Many PPA cases remain misdiagnosed or are only diagnosed at an advanced disease stage when disease-modifying therapies would be futile. Moreover, clinical progression is highly variable, and it is impossible to determine the etiology of a patient with PPA based on clinical presentation, thus hampering the application of experimental treatments.
Neuroimaging studies are valuable tools for the characterization of neurodegenerative diseases. We have recently shown that diffusion imaging can also be used to measure the structural organization of the cerebral cortex and that such changes may reveal pathology that is not detected with cortical thickness measurements (Illán-Gala et al., Brain 2019).
In addition, previous pathological studies have demonstrated that specific neuropathological causes of PPA are associated with preferential involvement of gray matter or subcortical white matter, suggesting that quantification of cortical mean diffusivity and subcortical mean diffusivity structural integrity could facilitate early identification of underlying PPA pathology.
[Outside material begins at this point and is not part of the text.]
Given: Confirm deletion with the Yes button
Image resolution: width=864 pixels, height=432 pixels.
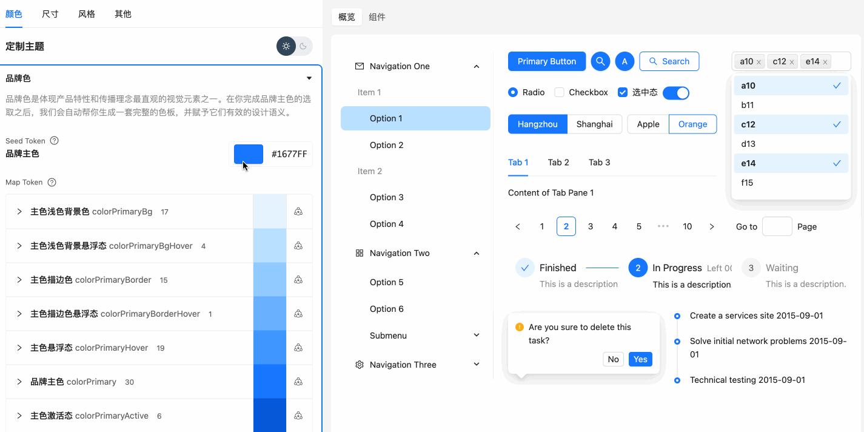Looking at the screenshot, I should click(x=640, y=359).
In this multicenter study, we will analyze already acquired 3T MRI with diffusion-weighted sequences from three different centers: The Memory and Aging Center (UCSF), and two centers from the Catalan Frontotemporal Dementia Neuroimaging Initiative in Barcelona (Hospital Clinic and Sant Pau Hospital). We have already selected 130 participants verifying diagnostic criteria for PPA at an early symptomatic stage (CDR=0.5), and 60 cognitively healthy controls. All the images will be pre-processed following our previously published methods (Illán-Gala et al., Brain 2019). In addition to cortical mean diffusivity, in this study, we will compute subcortical white matter diffusivity. By doing this, we will be able to combine two measures of cerebral microstructure at each cortical region: cortical mean diffusivity (gray matter microstructure) and subcortical white matter mean diffusivity (white matter microstructure). This new metric will provide a qualitative measure of cortical to subcortical microstructural changes called "microstructural architecture ratio" that could be of great value for the prediction of underlying pathology in PPA.